**Task objective:**
Of the lines below, write out exactly those from the line with "Politique de confidentialité (280, 2316)" through the line with "Disclaimer (907, 107)", both included, and skip the rest.

========================================================================

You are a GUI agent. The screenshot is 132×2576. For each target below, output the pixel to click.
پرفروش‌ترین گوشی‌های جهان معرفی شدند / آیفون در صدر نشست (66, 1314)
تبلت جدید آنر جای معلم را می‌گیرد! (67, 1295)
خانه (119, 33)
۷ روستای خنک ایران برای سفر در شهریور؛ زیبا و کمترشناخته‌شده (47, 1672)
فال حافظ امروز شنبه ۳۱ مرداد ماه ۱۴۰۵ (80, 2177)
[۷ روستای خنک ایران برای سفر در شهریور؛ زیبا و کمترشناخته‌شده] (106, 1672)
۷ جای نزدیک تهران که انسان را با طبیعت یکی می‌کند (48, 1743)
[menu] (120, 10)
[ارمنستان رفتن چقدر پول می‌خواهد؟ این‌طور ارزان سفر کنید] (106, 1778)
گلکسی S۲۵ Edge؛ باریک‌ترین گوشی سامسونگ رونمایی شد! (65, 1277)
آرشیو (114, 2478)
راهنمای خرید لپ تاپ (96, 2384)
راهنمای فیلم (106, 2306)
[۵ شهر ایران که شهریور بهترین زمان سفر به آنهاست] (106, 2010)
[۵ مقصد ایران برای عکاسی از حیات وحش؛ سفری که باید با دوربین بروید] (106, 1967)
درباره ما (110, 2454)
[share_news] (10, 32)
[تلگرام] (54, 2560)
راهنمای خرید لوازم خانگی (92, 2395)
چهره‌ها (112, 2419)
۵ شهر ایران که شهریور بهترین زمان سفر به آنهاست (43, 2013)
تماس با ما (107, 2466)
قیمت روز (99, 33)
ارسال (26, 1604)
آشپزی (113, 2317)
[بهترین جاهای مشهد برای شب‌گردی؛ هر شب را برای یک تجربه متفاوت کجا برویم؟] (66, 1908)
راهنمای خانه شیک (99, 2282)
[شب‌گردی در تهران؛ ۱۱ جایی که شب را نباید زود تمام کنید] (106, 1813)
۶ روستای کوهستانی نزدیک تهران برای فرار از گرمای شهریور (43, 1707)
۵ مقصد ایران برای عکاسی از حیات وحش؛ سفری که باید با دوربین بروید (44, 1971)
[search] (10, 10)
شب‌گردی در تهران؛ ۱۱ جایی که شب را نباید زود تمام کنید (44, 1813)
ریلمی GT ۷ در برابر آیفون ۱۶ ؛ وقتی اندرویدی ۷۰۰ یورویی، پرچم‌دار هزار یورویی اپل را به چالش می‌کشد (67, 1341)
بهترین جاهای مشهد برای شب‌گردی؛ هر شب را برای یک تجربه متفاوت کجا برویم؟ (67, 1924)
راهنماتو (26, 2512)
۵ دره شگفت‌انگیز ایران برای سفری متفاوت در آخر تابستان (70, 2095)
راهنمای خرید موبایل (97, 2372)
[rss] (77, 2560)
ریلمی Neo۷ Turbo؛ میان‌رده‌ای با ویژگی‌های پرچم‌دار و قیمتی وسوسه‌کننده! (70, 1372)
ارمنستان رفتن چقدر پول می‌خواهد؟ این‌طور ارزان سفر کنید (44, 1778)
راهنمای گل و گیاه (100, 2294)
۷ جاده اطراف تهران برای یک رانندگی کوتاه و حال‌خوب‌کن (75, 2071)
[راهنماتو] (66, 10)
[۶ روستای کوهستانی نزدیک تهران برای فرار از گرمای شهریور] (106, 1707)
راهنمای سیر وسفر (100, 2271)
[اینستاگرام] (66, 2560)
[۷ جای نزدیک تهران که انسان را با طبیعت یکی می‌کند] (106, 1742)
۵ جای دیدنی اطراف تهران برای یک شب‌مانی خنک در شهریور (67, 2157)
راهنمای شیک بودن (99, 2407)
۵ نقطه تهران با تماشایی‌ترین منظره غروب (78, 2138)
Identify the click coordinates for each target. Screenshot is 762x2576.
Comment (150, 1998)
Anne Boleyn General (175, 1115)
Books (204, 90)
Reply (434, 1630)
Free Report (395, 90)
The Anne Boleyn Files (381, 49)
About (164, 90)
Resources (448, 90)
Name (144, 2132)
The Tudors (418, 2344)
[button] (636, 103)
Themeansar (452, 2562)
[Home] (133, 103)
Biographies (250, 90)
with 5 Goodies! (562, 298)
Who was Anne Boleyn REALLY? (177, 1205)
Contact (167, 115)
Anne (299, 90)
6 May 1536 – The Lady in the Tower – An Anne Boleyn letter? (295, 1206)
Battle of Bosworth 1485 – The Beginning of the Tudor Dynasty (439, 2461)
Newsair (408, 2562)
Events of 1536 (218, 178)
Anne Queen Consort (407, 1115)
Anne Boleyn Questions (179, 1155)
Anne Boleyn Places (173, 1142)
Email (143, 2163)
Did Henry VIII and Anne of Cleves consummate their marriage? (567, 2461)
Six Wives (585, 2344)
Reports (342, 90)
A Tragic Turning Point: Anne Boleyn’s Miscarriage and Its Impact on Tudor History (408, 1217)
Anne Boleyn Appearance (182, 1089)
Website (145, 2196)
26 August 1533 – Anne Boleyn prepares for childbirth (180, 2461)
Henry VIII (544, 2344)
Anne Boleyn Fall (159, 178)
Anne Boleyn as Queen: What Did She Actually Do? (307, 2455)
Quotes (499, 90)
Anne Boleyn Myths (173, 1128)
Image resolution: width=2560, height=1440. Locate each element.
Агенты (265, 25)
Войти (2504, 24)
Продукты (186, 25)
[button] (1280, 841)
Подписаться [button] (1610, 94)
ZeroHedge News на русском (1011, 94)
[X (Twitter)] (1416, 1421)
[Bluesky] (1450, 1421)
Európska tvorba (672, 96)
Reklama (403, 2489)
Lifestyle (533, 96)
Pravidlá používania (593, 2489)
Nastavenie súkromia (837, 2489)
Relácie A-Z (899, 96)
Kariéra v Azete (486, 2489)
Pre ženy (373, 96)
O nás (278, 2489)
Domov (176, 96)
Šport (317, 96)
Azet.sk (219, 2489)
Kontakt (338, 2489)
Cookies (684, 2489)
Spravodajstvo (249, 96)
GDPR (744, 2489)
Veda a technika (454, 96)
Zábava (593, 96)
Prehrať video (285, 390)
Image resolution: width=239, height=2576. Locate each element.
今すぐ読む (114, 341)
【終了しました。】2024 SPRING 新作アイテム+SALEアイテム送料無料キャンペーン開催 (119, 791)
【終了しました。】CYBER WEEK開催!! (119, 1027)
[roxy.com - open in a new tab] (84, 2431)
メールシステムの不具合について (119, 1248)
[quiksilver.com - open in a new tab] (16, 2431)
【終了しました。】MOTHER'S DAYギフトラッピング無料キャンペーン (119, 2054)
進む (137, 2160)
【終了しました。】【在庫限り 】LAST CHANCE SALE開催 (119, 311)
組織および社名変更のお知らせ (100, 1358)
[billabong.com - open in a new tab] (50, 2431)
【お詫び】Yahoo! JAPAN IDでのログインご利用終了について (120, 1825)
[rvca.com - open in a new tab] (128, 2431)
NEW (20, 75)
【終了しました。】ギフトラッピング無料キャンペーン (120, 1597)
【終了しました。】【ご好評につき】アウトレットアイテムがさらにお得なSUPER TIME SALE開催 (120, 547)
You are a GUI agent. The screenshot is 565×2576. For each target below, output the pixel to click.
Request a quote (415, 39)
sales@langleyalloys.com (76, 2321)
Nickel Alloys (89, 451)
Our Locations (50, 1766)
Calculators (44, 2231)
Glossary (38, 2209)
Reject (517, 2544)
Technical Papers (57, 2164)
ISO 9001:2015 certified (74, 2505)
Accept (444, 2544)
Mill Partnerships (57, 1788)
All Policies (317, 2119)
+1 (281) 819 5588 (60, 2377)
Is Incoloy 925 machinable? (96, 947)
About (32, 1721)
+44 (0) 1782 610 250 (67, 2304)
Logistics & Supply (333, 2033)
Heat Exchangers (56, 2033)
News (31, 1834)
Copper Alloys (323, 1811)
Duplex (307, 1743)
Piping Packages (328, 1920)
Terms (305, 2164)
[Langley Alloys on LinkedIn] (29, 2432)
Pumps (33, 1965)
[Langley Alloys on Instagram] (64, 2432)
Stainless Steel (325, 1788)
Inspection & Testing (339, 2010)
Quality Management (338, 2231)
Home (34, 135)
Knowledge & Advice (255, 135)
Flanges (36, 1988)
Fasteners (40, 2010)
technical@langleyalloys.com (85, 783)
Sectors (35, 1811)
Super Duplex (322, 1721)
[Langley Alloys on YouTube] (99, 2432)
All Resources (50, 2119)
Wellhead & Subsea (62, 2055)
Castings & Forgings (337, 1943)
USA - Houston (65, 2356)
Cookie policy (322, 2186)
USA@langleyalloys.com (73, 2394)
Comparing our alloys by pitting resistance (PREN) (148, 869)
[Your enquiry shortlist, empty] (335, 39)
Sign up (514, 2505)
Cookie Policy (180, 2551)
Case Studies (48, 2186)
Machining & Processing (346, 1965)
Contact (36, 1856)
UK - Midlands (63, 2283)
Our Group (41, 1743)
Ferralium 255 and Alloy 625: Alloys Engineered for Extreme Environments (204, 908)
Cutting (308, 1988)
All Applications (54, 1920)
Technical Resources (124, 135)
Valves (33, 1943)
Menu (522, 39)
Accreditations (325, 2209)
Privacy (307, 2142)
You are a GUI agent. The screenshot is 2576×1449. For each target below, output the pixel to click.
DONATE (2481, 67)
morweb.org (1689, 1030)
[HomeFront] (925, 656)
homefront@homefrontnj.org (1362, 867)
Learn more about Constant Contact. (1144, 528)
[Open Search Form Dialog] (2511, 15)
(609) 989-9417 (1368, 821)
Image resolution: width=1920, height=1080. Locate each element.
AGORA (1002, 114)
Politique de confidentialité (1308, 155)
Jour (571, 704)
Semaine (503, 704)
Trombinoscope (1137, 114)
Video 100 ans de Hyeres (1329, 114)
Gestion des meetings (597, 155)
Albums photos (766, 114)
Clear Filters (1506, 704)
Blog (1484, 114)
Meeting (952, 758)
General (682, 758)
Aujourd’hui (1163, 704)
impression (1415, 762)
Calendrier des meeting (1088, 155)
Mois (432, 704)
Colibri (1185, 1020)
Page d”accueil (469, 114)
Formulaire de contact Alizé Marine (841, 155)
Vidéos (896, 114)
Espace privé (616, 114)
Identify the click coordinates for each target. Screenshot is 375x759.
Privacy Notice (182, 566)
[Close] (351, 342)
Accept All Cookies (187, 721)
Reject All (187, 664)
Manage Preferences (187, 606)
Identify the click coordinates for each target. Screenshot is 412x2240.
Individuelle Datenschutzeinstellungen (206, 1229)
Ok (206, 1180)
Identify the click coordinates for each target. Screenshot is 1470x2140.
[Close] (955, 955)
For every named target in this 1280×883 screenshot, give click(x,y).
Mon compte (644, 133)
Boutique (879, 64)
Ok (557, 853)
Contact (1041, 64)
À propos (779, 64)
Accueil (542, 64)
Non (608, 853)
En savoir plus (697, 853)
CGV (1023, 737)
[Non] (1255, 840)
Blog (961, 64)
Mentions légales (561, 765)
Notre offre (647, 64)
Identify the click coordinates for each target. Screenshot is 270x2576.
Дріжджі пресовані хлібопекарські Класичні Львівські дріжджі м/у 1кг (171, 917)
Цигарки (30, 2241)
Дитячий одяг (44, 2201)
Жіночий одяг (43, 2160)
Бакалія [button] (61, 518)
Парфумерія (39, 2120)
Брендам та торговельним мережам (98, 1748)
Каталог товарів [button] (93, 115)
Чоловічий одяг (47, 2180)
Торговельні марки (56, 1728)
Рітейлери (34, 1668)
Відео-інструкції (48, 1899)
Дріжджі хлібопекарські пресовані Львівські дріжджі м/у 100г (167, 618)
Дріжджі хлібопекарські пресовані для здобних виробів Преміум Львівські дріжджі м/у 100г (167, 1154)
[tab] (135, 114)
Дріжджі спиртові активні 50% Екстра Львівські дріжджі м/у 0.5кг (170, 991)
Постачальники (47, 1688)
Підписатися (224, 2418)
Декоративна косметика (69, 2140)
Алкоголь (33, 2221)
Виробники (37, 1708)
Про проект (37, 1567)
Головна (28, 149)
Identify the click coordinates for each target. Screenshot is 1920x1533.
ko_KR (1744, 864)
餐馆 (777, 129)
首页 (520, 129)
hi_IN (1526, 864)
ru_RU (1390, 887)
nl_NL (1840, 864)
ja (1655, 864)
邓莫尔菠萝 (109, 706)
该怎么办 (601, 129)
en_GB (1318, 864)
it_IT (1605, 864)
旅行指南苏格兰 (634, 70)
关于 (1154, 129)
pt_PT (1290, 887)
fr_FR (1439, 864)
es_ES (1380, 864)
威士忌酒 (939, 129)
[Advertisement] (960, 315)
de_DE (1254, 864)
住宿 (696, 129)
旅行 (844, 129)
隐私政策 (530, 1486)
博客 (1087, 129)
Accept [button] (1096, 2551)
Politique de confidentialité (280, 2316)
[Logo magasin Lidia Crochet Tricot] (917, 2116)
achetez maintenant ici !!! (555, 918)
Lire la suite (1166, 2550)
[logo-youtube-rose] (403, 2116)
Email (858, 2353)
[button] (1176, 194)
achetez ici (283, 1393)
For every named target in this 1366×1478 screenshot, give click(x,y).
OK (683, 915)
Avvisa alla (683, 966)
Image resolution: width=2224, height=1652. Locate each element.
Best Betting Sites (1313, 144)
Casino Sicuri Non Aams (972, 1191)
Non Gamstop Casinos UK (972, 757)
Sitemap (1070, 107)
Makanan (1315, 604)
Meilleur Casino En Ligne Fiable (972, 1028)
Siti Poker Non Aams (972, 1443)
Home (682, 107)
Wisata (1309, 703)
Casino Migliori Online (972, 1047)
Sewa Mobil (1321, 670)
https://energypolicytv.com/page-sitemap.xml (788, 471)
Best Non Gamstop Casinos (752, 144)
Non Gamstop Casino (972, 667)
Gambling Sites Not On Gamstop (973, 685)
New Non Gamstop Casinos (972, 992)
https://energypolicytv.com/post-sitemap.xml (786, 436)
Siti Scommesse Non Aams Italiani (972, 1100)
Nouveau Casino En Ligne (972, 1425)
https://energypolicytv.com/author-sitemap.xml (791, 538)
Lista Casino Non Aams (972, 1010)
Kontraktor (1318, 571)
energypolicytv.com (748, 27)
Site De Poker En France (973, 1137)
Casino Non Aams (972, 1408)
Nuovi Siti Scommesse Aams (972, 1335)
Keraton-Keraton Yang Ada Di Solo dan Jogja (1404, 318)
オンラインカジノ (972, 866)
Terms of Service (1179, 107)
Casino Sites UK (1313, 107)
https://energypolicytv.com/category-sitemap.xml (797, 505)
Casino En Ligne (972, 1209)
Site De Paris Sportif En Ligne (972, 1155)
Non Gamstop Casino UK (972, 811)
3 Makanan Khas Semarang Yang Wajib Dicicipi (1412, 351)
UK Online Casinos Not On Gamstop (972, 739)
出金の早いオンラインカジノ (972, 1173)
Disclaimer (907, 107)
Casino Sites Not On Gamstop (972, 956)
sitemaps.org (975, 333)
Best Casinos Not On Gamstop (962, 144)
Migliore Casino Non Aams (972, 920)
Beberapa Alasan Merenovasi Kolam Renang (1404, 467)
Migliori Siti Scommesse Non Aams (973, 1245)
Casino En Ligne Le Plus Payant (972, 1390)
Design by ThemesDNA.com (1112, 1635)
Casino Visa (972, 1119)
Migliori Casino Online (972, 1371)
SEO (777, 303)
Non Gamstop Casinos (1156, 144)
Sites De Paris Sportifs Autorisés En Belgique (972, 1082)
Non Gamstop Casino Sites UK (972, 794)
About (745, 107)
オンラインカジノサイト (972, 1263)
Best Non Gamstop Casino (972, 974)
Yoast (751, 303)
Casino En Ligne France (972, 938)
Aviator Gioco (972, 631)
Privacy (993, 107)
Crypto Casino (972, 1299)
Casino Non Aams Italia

========================================================================

**Output:**
Politique de confidentialité (280, 2316)
[Logo magasin Lidia Crochet Tricot] (917, 2116)
achetez maintenant ici !!! (555, 918)
Lire la suite (1166, 2550)
[logo-youtube-rose] (403, 2116)
Email (858, 2353)
[button] (1176, 194)
achetez ici (283, 1393)
For every named target in this 1366×1478 screenshot, give click(x,y).
OK (683, 915)
Avvisa alla (683, 966)
Image resolution: width=2224, height=1652. Locate each element.
Best Betting Sites (1313, 144)
Casino Sicuri Non Aams (972, 1191)
Non Gamstop Casinos UK (972, 757)
Sitemap (1070, 107)
Makanan (1315, 604)
Meilleur Casino En Ligne Fiable (972, 1028)
Siti Poker Non Aams (972, 1443)
Home (682, 107)
Wisata (1309, 703)
Casino Migliori Online (972, 1047)
Sewa Mobil (1321, 670)
https://energypolicytv.com/page-sitemap.xml (788, 471)
Best Non Gamstop Casinos (752, 144)
Non Gamstop Casino (972, 667)
Gambling Sites Not On Gamstop (973, 685)
New Non Gamstop Casinos (972, 992)
https://energypolicytv.com/post-sitemap.xml (786, 436)
Siti Scommesse Non Aams Italiani (972, 1100)
Nouveau Casino En Ligne (972, 1425)
https://energypolicytv.com/author-sitemap.xml (791, 538)
Lista Casino Non Aams (972, 1010)
Kontraktor (1318, 571)
energypolicytv.com (748, 27)
Site De Poker En France (973, 1137)
Casino Non Aams (972, 1408)
Nuovi Siti Scommesse Aams (972, 1335)
Keraton-Keraton Yang Ada Di Solo dan Jogja (1404, 318)
オンラインカジノ (972, 866)
Terms of Service (1179, 107)
Casino Sites UK (1313, 107)
https://energypolicytv.com/category-sitemap.xml (797, 505)
Casino En Ligne (972, 1209)
Site De Paris Sportif En Ligne (972, 1155)
Non Gamstop Casino UK (972, 811)
3 Makanan Khas Semarang Yang Wajib Dicicipi (1412, 351)
UK Online Casinos Not On Gamstop (972, 739)
出金の早いオンラインカジノ (972, 1173)
Disclaimer (907, 107)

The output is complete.